What is required — At the line that includes "The image size is (545, 1568).", begin writing out the entries below exactly, and continue through the last line without adding anything.

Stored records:

------------------------

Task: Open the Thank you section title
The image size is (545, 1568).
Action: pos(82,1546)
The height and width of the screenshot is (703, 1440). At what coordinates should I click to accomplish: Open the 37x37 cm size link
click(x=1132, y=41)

------------------------

The completed task —
The image size is (545, 1568).
Action: pos(82,1546)
The height and width of the screenshot is (703, 1440). At what coordinates should I click to accomplish: Open the 37x37 cm size link
click(x=1132, y=41)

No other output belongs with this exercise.